/zh/ replacing /dzh/?
Scott Sadowsky
lists at SPANISHTRANSLATOR.ORG
Thu Sep 26 05:10:08 UTC 2002
On Wed, 2002-09-25 at 15:42, James A. Landau wrote:
> However, not for the reason you suggest. In Spanish "ch" is considered to be
> a single letter and is always pronounced /tsh/.
Not anymore. Not really. In theory <ch> is still a single letter, but in
practice, the only thing that gave it any real status as such --the
particular alphabetical sorting that made <ch> appear not between <cg>
and <ci> but between <cz> and <d> -- was abolished in 1994, basically
thanks to the anglocentric computer industry. No big loss, IMO.
This does not, of course, mean that /tS/ (or /tsh/) has ceased to be a
phoneme in Spanish. By the way, a bit of trivia for you: In Chilean
Spanish /tS/ has two additional allophones, besides [tS] -- [S] (or
[sh]; still waiting for Unicode...) and a slightly backish version of
[ts]. Both are powerfully emblematic -- the former is a violently
stigmatized sign of lower and lower-middle class membership (though
there are parts of the far north where it transcends class boundaries),
and the latter is a marker of upper class membership, especially among
women. (Sorry for going off on a tangent, but with some 40 million
Spanish speakers in the US, it's not *that* bad of a tangent).
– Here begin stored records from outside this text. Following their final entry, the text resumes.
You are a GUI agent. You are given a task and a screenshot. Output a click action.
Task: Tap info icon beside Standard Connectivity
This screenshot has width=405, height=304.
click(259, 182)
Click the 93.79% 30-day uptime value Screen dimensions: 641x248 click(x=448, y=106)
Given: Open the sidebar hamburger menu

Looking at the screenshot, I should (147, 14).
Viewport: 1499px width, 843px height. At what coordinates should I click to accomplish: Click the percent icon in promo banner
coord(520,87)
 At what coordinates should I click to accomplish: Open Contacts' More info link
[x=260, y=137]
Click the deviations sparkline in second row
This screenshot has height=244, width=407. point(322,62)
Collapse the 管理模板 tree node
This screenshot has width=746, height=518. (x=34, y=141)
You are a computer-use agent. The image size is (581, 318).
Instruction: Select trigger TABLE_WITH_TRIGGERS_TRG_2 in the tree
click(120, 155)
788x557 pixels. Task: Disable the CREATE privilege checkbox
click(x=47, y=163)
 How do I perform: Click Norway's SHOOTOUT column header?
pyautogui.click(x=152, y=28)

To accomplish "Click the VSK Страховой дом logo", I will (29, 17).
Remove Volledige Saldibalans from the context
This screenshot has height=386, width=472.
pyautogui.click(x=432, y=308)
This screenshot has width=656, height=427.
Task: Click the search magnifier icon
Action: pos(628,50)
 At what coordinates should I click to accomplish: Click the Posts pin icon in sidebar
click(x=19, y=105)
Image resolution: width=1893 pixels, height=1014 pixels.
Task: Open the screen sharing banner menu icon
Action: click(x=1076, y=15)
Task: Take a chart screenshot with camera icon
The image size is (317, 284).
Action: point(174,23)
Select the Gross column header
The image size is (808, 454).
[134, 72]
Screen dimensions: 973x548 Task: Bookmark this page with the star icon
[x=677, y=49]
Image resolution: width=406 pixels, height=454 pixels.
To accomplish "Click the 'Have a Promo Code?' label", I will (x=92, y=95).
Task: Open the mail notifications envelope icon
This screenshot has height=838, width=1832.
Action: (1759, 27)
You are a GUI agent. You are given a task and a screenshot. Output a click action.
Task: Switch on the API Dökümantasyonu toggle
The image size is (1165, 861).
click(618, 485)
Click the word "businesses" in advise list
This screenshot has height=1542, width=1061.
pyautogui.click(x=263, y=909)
> As for being "more sensible", the reason is that there exists the Spanish
> Academy which issues strict rules on spelling.
Contrary to popular belief, the Spanish Academy, and its sister
academies throughout the Spanish-speaking world, are anywhere but in the
vanguard of anything linguistic. The Spanish Academy, by my count, has
one linguist (a specialist in English and German linguistics) and a
handful of philologists to its name; the rest of its members are a
linguistically motley crew of publishers, writers, philosophers,
historians, a couple scientists, a cartoonist, a banker, and assorted
friends and old schoolmates. The other academies are no better off.
In the case of spelling, their rules are frequently incoherent, often
ambiguous, occasionally contradictory, and for the most part out of
touch with actual use in any dialect other than Spain's. Lately, they've
taken to decreeing optional rules, such as "do X unless it is ambiguous;
in that case, do Y", which have many folks scratching their heads since
ambiguity of often in the eye of everyone but the perpetrator.
> Their policy on spelling is
> to keep things 100% phonetic, e.g. Greek "ph" is "f" as in "tele/fono". The
> only variation from 100% phonetic that I know of occurs in the New World,
> where the letter "x" can vary from its Academy standard, e.g. "Me/xico" is
> /'me hee co/ no /'meks ee co/.
There are many, many more. There are letters with no phonetic value at
all (<h>; <u> in <gue> and <gui>; <u> after <q>), letters that represent
multiple phonemes* (<c> = /k/, /s/ and in some parts of Spain /th/; <g>
= /g/, /x/, and even /j/ in loan words; <ll> = /ll/ (voiced lateral
palatal fricative), /j/, /zh/, /sh/), phonemes** with multiple
orthographic representations (/b/ = <b>, <v>; /j/ = <y>, <ll>; /x/ =
<g>, <j>, <x>).
And that's the short list. Current Spanish orthography achieves the
ideal of one grapheme per phoneme and one phoneme per grapheme less than
50% of the time.
Over the years there have been many proposals for a truly phonetic
orthography for Spanish, but they've rarely prospered. A rather moderate
one was used in Chile** from about 1843 to 1927, but it was replaced
with the Spanish Academy's orthography by a decree issued by the
dictator at the time, Carlos Ibáñez del Campo. It was one of the first
things he did, in fact. Funny how these things can really rub people
the wrong way.
BTW, in Mexico <x> can also represent [sh] (<oaxaca> = [wa'shaka]) and
[s] (sorry, can't think of an example).
Cheers,
Scott
* Depending on the dialect, some of these may be mere allophones. For
clarity's sake, I've transcribed everything as phonemes here.
** At one point, Chile also had more IPA members than all the rest of
the Western Hemisphere combined, so it does kind of make sense.